**Assignment**
Transcription should be exact. Include all entries.

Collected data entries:
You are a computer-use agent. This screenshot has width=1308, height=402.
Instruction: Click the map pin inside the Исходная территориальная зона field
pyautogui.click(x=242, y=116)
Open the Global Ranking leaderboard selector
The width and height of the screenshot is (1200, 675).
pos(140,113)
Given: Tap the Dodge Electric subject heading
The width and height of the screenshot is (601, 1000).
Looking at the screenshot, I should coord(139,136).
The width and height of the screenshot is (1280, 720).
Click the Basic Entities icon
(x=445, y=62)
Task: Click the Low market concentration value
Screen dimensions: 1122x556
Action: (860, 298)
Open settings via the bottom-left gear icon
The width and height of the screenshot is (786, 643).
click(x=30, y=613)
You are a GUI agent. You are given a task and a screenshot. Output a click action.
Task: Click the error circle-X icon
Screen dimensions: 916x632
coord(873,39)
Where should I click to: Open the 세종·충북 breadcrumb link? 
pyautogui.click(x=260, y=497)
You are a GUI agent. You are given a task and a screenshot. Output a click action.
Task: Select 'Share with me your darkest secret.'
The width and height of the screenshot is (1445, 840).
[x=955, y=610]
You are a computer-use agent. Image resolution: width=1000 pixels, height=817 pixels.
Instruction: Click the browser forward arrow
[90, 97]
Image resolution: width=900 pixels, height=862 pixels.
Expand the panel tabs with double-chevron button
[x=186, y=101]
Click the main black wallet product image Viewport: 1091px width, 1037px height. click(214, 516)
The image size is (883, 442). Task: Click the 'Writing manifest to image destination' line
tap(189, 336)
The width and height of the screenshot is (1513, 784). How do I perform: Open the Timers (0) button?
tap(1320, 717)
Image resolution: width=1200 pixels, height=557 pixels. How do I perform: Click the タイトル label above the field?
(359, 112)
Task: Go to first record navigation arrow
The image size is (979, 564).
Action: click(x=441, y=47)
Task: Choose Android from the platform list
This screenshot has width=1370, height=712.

**Answer box**
You are a computer-use agent. This screenshot has width=1308, height=402.
Instruction: Click the map pin inside the Исходная территориальная зона field
pyautogui.click(x=242, y=116)
Open the Global Ranking leaderboard selector
The width and height of the screenshot is (1200, 675).
pos(140,113)
Given: Tap the Dodge Electric subject heading
The width and height of the screenshot is (601, 1000).
Looking at the screenshot, I should coord(139,136).
The width and height of the screenshot is (1280, 720).
Click the Basic Entities icon
(x=445, y=62)
Task: Click the Low market concentration value
Screen dimensions: 1122x556
Action: (860, 298)
Open settings via the bottom-left gear icon
The width and height of the screenshot is (786, 643).
click(x=30, y=613)
You are a GUI agent. You are given a task and a screenshot. Output a click action.
Task: Click the error circle-X icon
Screen dimensions: 916x632
coord(873,39)
Where should I click to: Open the 세종·충북 breadcrumb link? 
pyautogui.click(x=260, y=497)
You are a GUI agent. You are given a task and a screenshot. Output a click action.
Task: Select 'Share with me your darkest secret.'
The width and height of the screenshot is (1445, 840).
[x=955, y=610]
You are a computer-use agent. Image resolution: width=1000 pixels, height=817 pixels.
Instruction: Click the browser forward arrow
[90, 97]
Image resolution: width=900 pixels, height=862 pixels.
Expand the panel tabs with double-chevron button
[x=186, y=101]
Click the main black wallet product image Viewport: 1091px width, 1037px height. click(214, 516)
The image size is (883, 442). Task: Click the 'Writing manifest to image destination' line
tap(189, 336)
The width and height of the screenshot is (1513, 784). How do I perform: Open the Timers (0) button?
tap(1320, 717)
Image resolution: width=1200 pixels, height=557 pixels. How do I perform: Click the タイトル label above the field?
(359, 112)
Task: Go to first record navigation arrow
The image size is (979, 564).
Action: click(x=441, y=47)
Task: Choose Android from the platform list
This screenshot has width=1370, height=712.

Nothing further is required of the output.